**Collected data entries**
####################

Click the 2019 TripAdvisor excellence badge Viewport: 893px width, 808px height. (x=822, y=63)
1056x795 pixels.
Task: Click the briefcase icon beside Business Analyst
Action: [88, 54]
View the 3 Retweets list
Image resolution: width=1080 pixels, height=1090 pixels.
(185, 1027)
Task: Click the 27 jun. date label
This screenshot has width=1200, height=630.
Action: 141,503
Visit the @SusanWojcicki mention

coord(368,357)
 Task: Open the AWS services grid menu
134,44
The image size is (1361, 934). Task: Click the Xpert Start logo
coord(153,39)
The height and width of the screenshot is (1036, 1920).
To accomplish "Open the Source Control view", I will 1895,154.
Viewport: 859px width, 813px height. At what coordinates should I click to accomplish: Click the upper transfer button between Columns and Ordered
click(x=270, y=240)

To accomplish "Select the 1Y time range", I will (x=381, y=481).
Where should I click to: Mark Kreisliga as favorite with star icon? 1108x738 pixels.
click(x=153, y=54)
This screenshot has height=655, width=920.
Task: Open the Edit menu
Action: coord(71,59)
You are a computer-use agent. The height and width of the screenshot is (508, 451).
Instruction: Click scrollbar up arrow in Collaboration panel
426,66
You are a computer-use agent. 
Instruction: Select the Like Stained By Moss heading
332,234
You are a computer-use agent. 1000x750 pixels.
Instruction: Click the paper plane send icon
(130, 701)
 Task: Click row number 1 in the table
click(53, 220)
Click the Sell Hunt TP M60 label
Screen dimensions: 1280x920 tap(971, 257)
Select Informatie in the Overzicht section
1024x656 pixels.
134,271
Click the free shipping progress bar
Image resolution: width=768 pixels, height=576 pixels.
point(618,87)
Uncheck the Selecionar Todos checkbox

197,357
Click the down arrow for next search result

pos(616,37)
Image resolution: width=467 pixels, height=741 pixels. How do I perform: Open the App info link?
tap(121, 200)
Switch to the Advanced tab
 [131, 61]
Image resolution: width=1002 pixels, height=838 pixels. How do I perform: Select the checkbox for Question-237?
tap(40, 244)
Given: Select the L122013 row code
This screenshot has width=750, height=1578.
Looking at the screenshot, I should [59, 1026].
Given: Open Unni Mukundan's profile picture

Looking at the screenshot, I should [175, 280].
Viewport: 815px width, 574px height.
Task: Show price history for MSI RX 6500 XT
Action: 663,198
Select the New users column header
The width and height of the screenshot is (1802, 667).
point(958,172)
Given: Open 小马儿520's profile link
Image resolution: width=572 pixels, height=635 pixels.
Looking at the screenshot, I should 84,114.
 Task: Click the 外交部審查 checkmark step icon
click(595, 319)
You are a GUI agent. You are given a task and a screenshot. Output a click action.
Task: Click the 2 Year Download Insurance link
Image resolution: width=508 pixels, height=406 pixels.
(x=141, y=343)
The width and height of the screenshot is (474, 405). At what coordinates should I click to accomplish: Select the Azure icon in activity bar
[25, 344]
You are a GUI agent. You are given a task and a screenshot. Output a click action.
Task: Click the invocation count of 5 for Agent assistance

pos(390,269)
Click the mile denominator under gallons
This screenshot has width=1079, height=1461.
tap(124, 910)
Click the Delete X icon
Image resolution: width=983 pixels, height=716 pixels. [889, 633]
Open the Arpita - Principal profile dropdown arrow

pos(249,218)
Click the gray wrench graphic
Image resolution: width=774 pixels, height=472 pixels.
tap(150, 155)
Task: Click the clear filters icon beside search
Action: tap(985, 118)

####################

**WHAT TO DO**
Retype the records that precede this task, keeping them exactly the same.

**OUTPUT**
Click the 2019 TripAdvisor excellence badge Viewport: 893px width, 808px height. (x=822, y=63)
1056x795 pixels.
Task: Click the briefcase icon beside Business Analyst
Action: [88, 54]
View the 3 Retweets list
Image resolution: width=1080 pixels, height=1090 pixels.
(185, 1027)
Task: Click the 27 jun. date label
This screenshot has width=1200, height=630.
Action: 141,503
Visit the @SusanWojcicki mention

coord(368,357)
 Task: Open the AWS services grid menu
134,44
The image size is (1361, 934). Task: Click the Xpert Start logo
coord(153,39)
The height and width of the screenshot is (1036, 1920).
To accomplish "Open the Source Control view", I will 1895,154.
Viewport: 859px width, 813px height. At what coordinates should I click to accomplish: Click the upper transfer button between Columns and Ordered
click(x=270, y=240)

To accomplish "Select the 1Y time range", I will (x=381, y=481).
Where should I click to: Mark Kreisliga as favorite with star icon? 1108x738 pixels.
click(x=153, y=54)
This screenshot has height=655, width=920.
Task: Open the Edit menu
Action: coord(71,59)
You are a computer-use agent. The height and width of the screenshot is (508, 451).
Instruction: Click scrollbar up arrow in Collaboration panel
426,66
You are a computer-use agent. 
Instruction: Select the Like Stained By Moss heading
332,234
You are a computer-use agent. 1000x750 pixels.
Instruction: Click the paper plane send icon
(130, 701)
 Task: Click row number 1 in the table
click(53, 220)
Click the Sell Hunt TP M60 label
Screen dimensions: 1280x920 tap(971, 257)
Select Informatie in the Overzicht section
1024x656 pixels.
134,271
Click the free shipping progress bar
Image resolution: width=768 pixels, height=576 pixels.
point(618,87)
Uncheck the Selecionar Todos checkbox

197,357
Click the down arrow for next search result

pos(616,37)
Image resolution: width=467 pixels, height=741 pixels. How do I perform: Open the App info link?
tap(121, 200)
Switch to the Advanced tab
 [131, 61]
Image resolution: width=1002 pixels, height=838 pixels. How do I perform: Select the checkbox for Question-237?
tap(40, 244)
Given: Select the L122013 row code
This screenshot has width=750, height=1578.
Looking at the screenshot, I should [59, 1026].
Given: Open Unni Mukundan's profile picture

Looking at the screenshot, I should [175, 280].
Viewport: 815px width, 574px height.
Task: Show price history for MSI RX 6500 XT
Action: 663,198
Select the New users column header
The width and height of the screenshot is (1802, 667).
point(958,172)
Given: Open 小马儿520's profile link
Image resolution: width=572 pixels, height=635 pixels.
Looking at the screenshot, I should 84,114.
 Task: Click the 外交部審查 checkmark step icon
click(595, 319)
You are a GUI agent. You are given a task and a screenshot. Output a click action.
Task: Click the 2 Year Download Insurance link
Image resolution: width=508 pixels, height=406 pixels.
(x=141, y=343)
The width and height of the screenshot is (474, 405). At what coordinates should I click to accomplish: Select the Azure icon in activity bar
[25, 344]
You are a GUI agent. You are given a task and a screenshot. Output a click action.
Task: Click the invocation count of 5 for Agent assistance

pos(390,269)
Click the mile denominator under gallons
This screenshot has width=1079, height=1461.
tap(124, 910)
Click the Delete X icon
Image resolution: width=983 pixels, height=716 pixels. [889, 633]
Open the Arpita - Principal profile dropdown arrow

pos(249,218)
Click the gray wrench graphic
Image resolution: width=774 pixels, height=472 pixels.
tap(150, 155)
Task: Click the clear filters icon beside search
Action: tap(985, 118)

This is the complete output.